You did it! Walked across the stage, accepted flowers and congrats from friends and families, took an untold number of selfies in the old cap and gown…so now what?
For many recent graduates, getting a solid foothold in their chosen field can be a source of anxiety and uncertainty. We’ve certainly all heard the horror stories of those who are unable to find work, and with more of us saddled by burgeoning costs associated with debt and underemployment, it’s become more critical than ever to hone the skills necessary for landing that first job.
I have never gone more than a month since my junior year of college without doing some kind of work in public relations and marketing. I don’t mean that to sound arrogant-by my own account, it’s been fortuitous mix of circumstance and my inability to sit on my butt doing nothing (seriously, idleness freaks me out). But, right place right time aside, there’s a few tricks I’ve picked up along the way that I’d love to share in the hopes that it might be of use to those of you who are dealing with the post-grad worries!
1. Know Your Value
I cannot stress this enough.
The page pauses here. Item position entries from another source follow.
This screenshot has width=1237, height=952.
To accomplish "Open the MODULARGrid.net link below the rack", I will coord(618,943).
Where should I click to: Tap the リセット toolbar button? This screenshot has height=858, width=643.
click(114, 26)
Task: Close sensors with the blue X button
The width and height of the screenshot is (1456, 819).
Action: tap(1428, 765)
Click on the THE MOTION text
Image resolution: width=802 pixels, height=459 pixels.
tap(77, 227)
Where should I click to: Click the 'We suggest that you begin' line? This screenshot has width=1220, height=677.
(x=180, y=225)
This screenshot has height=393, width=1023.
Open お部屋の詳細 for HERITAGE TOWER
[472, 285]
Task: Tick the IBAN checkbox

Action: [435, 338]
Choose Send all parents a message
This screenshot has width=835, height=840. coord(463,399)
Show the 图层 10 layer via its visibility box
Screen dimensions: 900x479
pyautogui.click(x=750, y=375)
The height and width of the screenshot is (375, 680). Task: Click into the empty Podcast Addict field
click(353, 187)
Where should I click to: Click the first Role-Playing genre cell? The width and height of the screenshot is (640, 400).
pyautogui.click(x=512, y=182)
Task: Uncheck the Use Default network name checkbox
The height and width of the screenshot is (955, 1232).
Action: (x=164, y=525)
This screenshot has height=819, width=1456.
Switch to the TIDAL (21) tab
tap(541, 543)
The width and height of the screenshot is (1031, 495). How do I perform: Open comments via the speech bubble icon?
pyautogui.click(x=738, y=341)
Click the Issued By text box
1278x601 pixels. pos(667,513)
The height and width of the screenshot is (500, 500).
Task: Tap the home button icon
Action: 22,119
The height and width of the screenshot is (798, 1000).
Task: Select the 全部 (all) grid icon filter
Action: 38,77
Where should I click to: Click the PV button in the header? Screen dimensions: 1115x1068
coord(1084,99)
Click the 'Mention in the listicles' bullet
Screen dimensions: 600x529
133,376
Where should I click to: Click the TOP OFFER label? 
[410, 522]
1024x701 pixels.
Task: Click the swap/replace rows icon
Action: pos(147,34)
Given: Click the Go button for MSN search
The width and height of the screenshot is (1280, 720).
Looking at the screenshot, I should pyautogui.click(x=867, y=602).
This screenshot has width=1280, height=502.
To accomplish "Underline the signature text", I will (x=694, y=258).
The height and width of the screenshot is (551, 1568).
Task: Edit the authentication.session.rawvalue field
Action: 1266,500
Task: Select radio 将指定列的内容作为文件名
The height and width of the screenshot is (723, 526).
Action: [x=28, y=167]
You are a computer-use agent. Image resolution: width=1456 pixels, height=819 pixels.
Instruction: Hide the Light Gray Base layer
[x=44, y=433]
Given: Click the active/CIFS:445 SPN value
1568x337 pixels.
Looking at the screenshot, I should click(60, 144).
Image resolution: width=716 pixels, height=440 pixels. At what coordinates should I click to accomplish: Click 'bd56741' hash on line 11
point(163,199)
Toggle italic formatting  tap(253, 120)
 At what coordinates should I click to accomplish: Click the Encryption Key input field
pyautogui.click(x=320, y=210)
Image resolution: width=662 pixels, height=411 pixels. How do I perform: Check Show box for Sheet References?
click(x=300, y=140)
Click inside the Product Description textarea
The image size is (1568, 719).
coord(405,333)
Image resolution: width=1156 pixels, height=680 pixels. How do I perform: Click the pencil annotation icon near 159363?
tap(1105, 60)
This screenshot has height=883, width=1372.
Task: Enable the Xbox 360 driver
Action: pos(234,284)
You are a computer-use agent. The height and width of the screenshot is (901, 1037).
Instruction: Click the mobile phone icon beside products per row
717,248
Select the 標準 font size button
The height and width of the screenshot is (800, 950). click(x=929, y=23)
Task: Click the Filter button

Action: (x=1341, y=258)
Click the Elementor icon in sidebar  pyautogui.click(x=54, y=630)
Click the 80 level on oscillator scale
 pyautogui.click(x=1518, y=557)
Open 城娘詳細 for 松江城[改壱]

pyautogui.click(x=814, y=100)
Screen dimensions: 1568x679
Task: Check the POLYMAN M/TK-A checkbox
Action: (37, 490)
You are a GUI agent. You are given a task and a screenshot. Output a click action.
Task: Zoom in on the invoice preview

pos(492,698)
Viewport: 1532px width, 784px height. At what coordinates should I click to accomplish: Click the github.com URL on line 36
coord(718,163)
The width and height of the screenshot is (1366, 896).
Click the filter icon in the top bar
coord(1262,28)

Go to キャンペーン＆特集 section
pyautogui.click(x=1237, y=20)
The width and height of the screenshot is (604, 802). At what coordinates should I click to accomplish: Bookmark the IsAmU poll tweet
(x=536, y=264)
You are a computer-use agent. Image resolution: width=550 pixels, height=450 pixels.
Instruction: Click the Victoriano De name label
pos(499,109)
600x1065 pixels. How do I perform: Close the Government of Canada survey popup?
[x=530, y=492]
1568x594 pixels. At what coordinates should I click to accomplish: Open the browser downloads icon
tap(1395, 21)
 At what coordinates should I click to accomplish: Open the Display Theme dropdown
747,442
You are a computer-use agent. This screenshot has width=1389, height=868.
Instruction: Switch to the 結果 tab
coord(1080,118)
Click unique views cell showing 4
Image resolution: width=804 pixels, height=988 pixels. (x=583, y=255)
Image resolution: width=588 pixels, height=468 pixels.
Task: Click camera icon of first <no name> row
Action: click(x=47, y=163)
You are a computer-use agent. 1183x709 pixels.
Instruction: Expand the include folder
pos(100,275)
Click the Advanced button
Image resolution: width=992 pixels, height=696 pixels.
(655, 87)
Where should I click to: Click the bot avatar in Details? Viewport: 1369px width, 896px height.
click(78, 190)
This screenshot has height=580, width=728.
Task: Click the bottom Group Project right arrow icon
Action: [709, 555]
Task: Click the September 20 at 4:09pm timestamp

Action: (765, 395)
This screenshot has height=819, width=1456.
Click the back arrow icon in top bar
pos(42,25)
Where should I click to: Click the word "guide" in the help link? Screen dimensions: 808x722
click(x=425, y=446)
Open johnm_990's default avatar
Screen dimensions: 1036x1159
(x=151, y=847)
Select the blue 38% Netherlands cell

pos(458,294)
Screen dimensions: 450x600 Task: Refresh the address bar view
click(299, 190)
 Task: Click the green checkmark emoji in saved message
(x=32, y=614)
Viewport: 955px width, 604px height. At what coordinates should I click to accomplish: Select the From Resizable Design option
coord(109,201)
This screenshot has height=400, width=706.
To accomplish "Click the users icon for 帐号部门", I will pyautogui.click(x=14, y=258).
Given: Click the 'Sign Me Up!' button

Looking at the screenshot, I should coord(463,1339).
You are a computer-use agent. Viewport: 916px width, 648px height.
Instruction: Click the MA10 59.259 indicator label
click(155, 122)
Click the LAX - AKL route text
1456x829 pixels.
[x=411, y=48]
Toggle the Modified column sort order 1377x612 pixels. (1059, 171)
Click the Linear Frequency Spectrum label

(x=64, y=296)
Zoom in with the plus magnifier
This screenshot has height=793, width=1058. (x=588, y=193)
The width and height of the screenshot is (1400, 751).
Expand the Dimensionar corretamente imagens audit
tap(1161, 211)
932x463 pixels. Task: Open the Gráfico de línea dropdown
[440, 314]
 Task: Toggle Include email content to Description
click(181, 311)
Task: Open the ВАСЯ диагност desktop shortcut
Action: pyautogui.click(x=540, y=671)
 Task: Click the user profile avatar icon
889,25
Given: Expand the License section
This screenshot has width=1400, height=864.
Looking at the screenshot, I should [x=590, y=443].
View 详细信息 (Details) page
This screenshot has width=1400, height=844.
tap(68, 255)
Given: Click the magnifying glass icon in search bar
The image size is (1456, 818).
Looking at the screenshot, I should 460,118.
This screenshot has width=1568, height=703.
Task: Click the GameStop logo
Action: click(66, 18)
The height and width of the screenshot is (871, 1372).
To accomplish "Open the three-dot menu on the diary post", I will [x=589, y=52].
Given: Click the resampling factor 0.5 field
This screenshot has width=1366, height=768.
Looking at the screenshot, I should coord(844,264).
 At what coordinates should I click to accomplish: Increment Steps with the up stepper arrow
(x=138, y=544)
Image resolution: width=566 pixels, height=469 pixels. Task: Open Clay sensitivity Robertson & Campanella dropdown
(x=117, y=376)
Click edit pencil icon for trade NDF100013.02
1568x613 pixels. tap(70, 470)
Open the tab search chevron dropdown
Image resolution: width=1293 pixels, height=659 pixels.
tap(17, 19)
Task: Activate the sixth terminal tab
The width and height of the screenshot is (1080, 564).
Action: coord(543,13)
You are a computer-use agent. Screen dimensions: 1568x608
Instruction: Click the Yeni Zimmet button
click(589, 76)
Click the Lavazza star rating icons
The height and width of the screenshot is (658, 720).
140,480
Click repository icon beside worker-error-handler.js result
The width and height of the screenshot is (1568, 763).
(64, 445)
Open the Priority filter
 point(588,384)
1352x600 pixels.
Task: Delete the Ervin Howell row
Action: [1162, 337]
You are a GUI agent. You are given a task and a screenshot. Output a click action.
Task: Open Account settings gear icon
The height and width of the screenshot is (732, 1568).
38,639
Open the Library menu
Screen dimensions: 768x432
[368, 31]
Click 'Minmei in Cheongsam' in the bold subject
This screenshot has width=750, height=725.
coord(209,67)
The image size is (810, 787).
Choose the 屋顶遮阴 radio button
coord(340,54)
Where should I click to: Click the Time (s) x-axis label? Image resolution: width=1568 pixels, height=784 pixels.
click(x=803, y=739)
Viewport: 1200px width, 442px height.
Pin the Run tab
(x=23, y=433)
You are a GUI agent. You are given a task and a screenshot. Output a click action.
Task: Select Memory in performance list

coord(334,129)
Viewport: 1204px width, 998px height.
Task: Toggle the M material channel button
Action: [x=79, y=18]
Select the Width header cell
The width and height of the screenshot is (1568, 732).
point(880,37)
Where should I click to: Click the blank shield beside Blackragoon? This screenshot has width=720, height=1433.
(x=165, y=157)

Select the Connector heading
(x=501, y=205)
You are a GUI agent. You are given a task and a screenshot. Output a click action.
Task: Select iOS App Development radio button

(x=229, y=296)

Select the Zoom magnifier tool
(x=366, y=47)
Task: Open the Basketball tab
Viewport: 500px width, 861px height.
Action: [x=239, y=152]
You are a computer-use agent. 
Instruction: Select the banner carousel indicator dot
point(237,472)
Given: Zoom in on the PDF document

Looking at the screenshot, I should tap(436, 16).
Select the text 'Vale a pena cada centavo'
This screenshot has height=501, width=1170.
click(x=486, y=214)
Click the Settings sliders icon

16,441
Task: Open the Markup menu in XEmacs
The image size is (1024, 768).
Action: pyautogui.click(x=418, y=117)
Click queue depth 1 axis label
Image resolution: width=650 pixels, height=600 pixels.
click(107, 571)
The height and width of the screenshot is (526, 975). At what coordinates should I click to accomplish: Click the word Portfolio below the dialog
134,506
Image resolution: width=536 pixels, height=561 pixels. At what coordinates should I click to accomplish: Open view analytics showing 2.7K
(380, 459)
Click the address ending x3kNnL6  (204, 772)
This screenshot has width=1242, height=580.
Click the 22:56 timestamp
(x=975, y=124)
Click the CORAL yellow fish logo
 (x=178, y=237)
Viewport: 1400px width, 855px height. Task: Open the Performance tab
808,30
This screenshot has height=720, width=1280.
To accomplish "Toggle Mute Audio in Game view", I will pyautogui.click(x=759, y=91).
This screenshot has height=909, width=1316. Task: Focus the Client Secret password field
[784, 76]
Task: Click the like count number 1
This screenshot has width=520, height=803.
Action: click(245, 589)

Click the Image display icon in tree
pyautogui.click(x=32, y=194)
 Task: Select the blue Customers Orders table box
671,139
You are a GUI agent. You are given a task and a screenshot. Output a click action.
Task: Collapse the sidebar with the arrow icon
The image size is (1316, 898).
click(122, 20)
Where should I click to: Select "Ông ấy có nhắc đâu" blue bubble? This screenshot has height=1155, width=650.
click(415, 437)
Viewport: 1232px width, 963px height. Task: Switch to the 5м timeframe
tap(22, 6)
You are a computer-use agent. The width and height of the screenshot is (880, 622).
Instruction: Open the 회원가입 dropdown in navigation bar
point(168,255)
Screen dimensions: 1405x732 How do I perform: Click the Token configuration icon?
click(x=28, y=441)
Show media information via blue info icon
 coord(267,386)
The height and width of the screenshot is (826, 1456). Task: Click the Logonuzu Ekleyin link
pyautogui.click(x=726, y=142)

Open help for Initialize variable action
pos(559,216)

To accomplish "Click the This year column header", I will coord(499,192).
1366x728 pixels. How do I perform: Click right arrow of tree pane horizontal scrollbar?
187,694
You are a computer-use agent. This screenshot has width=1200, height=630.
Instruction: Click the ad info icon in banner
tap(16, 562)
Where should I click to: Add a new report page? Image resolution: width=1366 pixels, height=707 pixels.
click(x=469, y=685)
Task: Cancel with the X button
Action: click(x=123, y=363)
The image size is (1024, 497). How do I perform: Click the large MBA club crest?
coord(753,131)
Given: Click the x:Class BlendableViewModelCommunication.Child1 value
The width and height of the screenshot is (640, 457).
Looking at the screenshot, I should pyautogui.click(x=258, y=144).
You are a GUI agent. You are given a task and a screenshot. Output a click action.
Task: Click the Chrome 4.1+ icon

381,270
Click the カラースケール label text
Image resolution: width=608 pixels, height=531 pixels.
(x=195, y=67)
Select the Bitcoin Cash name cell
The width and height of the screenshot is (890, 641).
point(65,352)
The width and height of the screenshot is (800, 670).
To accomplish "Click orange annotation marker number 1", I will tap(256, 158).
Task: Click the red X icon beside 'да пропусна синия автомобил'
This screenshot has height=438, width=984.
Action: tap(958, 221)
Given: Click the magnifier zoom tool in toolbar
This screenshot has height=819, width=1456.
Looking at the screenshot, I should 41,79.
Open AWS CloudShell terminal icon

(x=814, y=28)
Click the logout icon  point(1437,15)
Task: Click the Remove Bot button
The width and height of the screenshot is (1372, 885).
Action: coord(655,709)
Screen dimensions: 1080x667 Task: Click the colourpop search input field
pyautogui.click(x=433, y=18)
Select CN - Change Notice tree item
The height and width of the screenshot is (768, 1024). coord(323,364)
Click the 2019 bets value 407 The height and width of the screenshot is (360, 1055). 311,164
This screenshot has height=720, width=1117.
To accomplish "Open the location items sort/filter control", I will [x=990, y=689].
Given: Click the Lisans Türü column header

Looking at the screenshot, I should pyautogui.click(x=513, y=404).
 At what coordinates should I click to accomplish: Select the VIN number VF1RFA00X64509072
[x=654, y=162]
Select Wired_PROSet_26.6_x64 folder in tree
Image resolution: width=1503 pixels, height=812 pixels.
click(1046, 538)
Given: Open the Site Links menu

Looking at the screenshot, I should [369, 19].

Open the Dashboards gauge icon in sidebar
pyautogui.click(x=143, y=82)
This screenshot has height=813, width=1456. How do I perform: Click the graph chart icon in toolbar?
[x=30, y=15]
Too often, we undersell ourselves, out of fear of appearing narcissistic/greedy, or because we are suffering from a bit of imposter syndrome and don’t fully realize our own potential. Before you start your job hunt, use a free tool like Payscale to research comparable salaries- and don’t be afraid to ask for it. Even if you aren’t offered the higher end of the sliding scale, you have the freedom and the right to negotiate for what you deserve. It’s hard not to feel intimidated, but I learned this the hard way- if you don’t or won’t stick up for yourself when accepting an offer, you will get taken advantage of, and could end up being paid way less than your peers in the same field, for the same work.
2. Learn What Social Media Is (And Isn’t) Good For
That “finstagram” you used to share risky photos from those nights you couldn’t quite remember- I bet it was funny at first, but it won’t be when you enter the professional world. Delete it. Even if it’s private, even if you don’t think it’s “that bad”, if your Twitter, Instagram, or Facebook don’t represent a personal brand you’d necessarily want being floated around prospective employers, it’s time to make a sea change in how you conduct yourself online.
I don’t say this to be the annoying mom friend. I used to be the biggest culprit! Off-color memes, suggestive Instagram selfies, and questionable drunk tweets littered my social media footprint. Sure, I was a young person without a lot of guidance seeking some sort of external validation, and though I can relate in that way to a lot of other girls, I’m glad I pulled it together when I did. Additionally, having a legible, polished LinkedIn account helps so much in terms of networking. Mine is a work in progress as I work to update information about my current role, but I can say it’s helped me make more than a few valuable professional connections I wouldn’t have otherwise met.
3. Do Your Research
Much in the same way that it’s important to look into average salaries in order to better communicate your value, it’s also key to do some digging on a prospective employer before hitting send on your application. One part of it (specifically relating to the public relations and marketing field) is that unfortunately, there are a few shady characters that troll job sites like Indeed, ZipRecruiter and LinkedIn waiting to lure in naive graduates by misrepresenting job duties and interview details. If you look them up beforehand, you mitigate the risk of wasting your time on a bogus interview, or worse, getting sucked into a direct sales scheme (I cannot tell you the number of “offers” I’ve gotten that turned out this way).
On a more positive note, researching a legitimate employer enables you to discover hiring trends, salary history, company reviews, and background information that can help you ace an interview and impress the hiring team with your familiarity of the industry. If you can also prioritize what matters, you can compare that against any employer. Do they offer paid family leave? 401k matching? What’s the company culture like, and what are people saying about the CEO?
4. Personal Touches Matter
In today’s digital age, it’s so easy to rapid fire shoot off your resume to 20 different companies in the time it takes to heat up a Hot Pocket in the microwave (that’s about 2 1/2 to 3 minutes, for those of you wondering, and don’t even think about asking why I’ve stored that factoid). The ease and convenience of the internet is great, but it doesn’t replace the positive impression given by a courteous email addressed directly to a hiring manager, or a physical thank-you note after an interview. Remember to leverage the internet judiciously when it comes to the job search, understanding that it may not be the best approach in every situation. Think of it like this: what can you do to stand out from the crowd in a positive way?
5. Don’t Expect Opportunities To Come To You
At least 60 percent of all jobs go unadvertised online. While it’s certainly true that some opportunities fall into place at the right time, as I’ve occasionally experienced, I’ve also found tremendous success from employers who aren’t publishing openings on the internet. Whether it’s an alumni referral, networking event, or simply just sending your resume to a company you admire, even if you don’t see an opening listed-you just never know what doors can be opened by showing a little initiative.
In short, recent graduates often make mistakes, based on anxiety and inexperience, that greatly obstruct their chances for success later on down the road. Don’t shoot yourself in the foot so early in your career- take a moment to center yourself, and remember that you are the one with the power when it comes to the job search, and not every employer deserves your talent!